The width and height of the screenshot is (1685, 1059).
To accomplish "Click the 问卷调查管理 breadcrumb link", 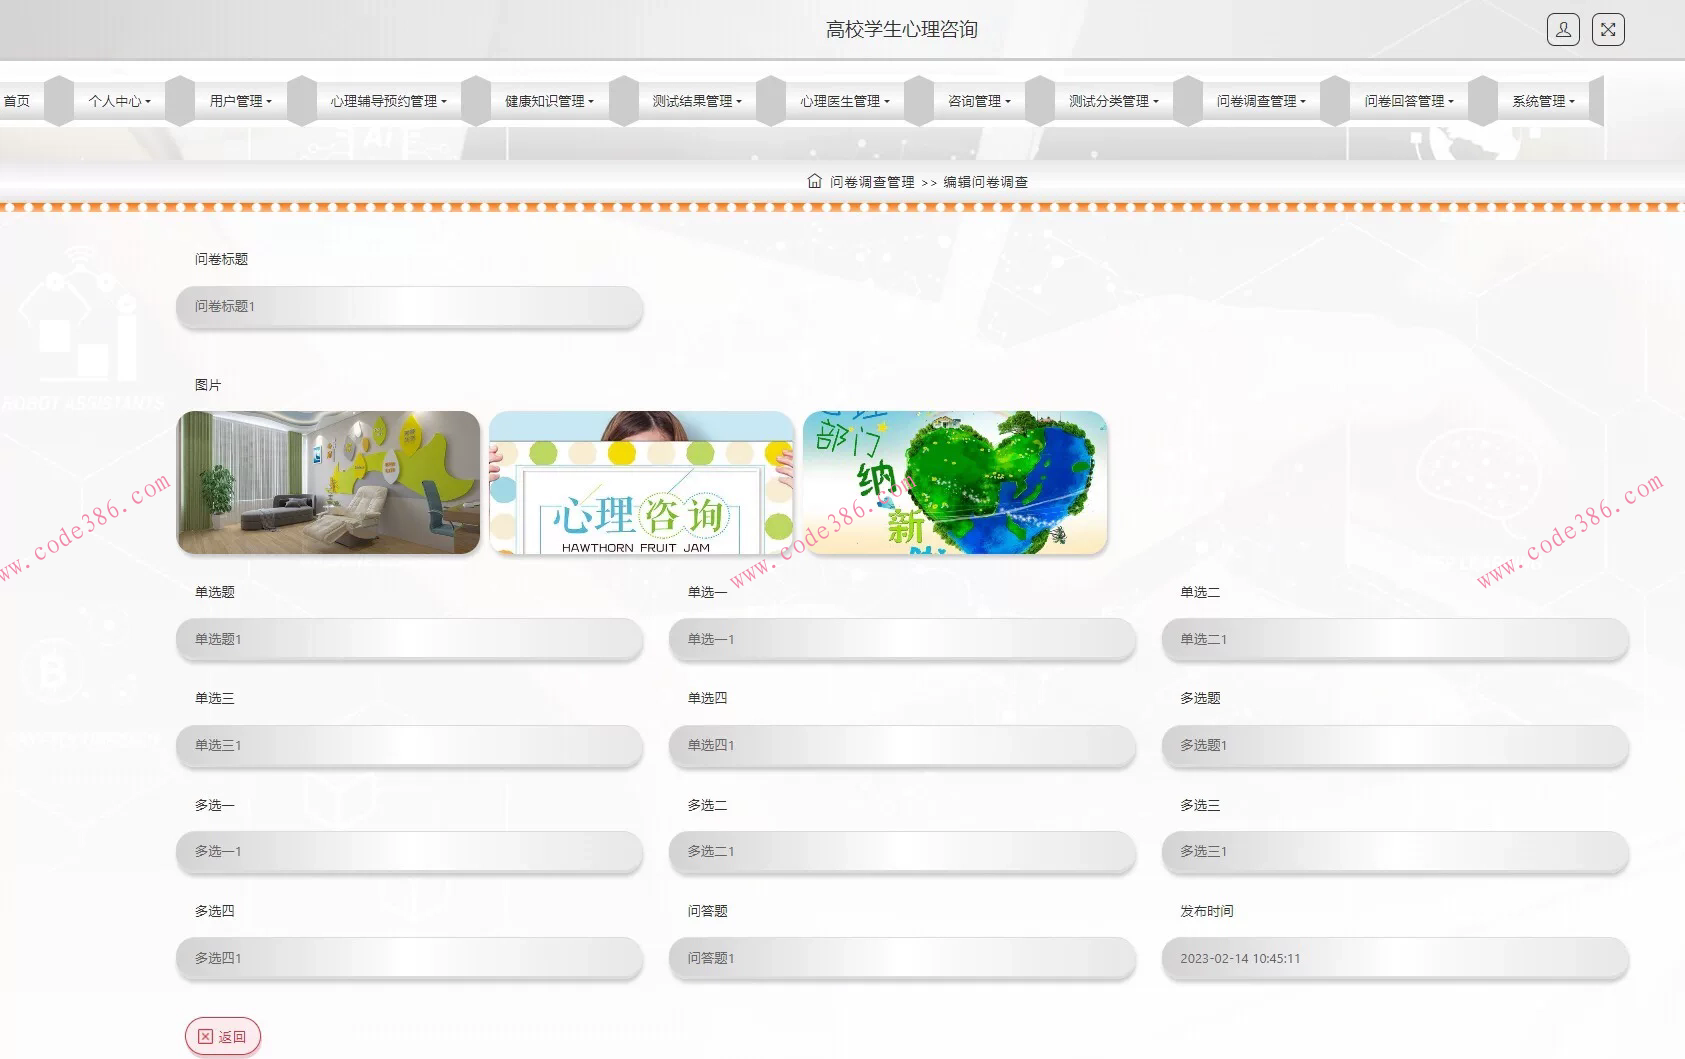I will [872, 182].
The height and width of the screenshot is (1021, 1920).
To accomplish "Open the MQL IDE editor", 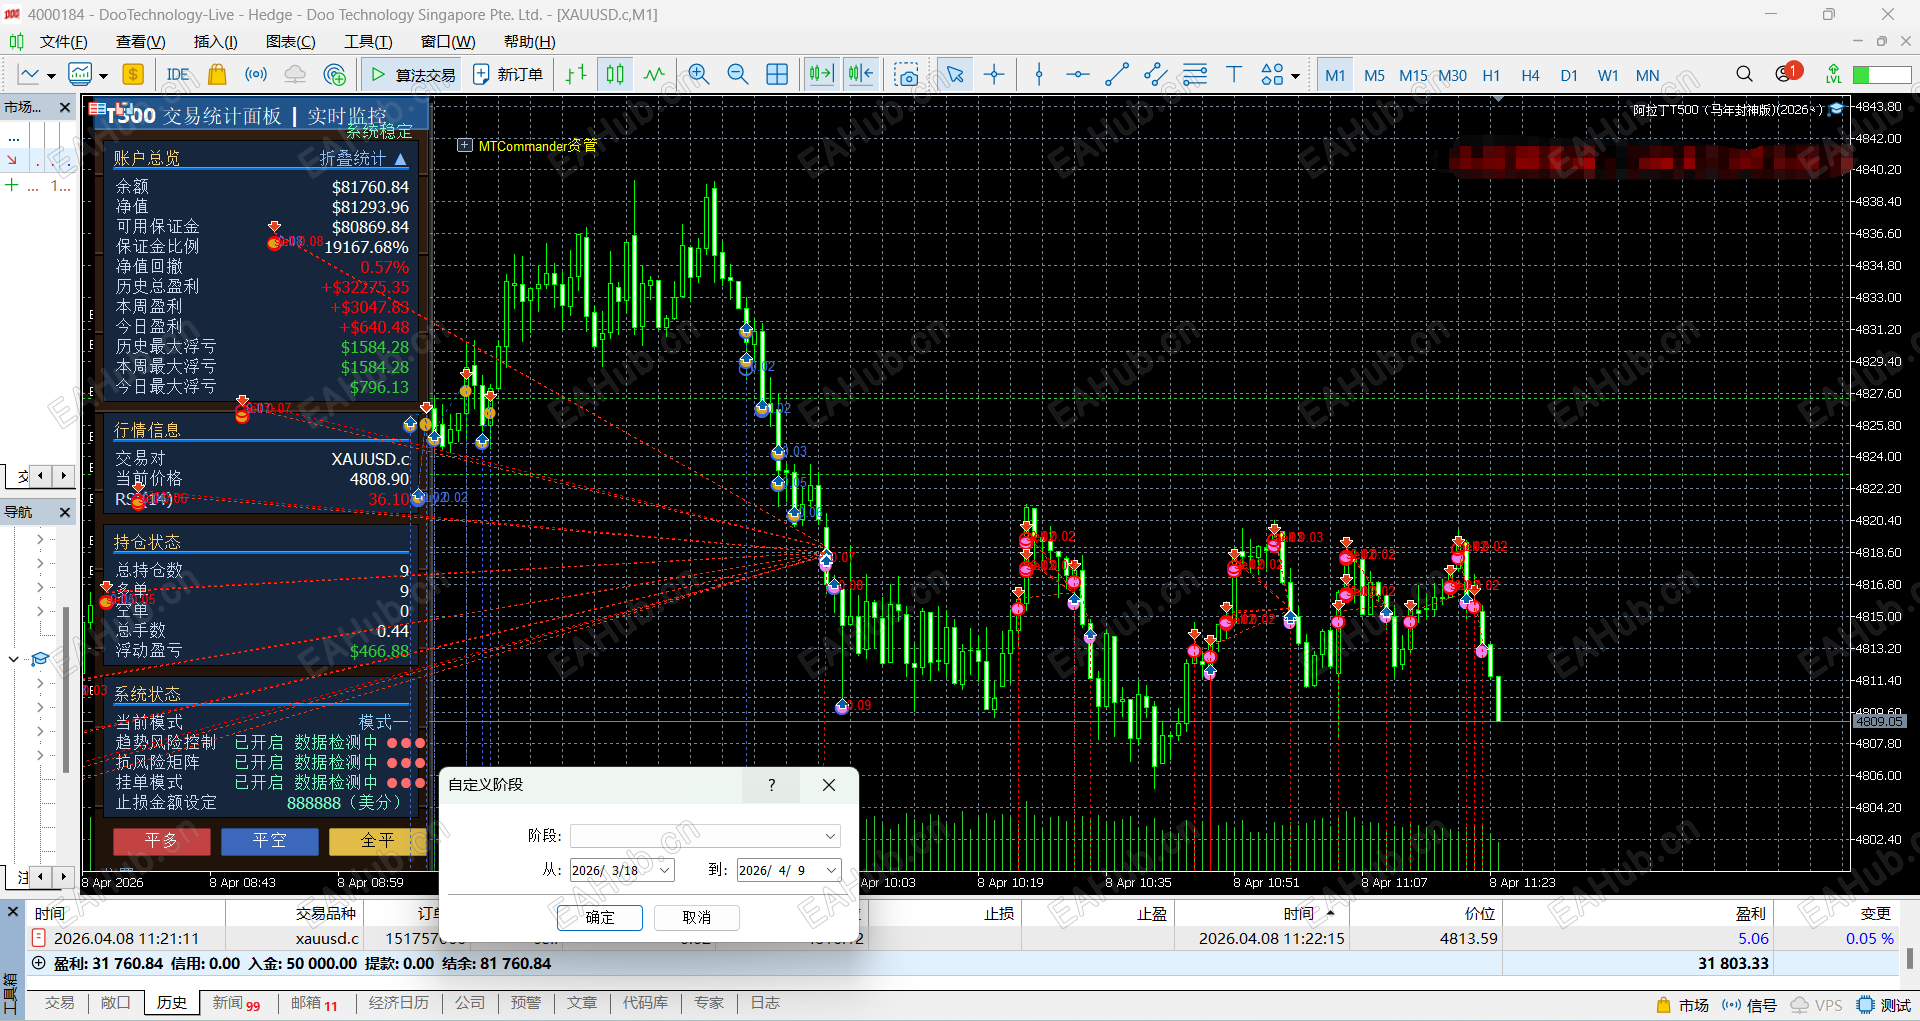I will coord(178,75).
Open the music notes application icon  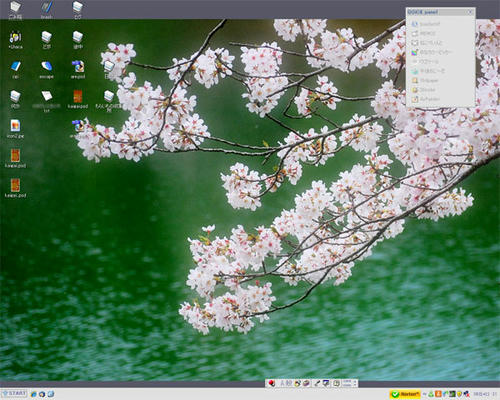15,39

-.-.-

Show every line of the listing above that contains the string "height", treating uppercase and lowercase as different.

The width and height of the screenshot is (1685, 1059).
The height and width of the screenshot is (1021, 1920).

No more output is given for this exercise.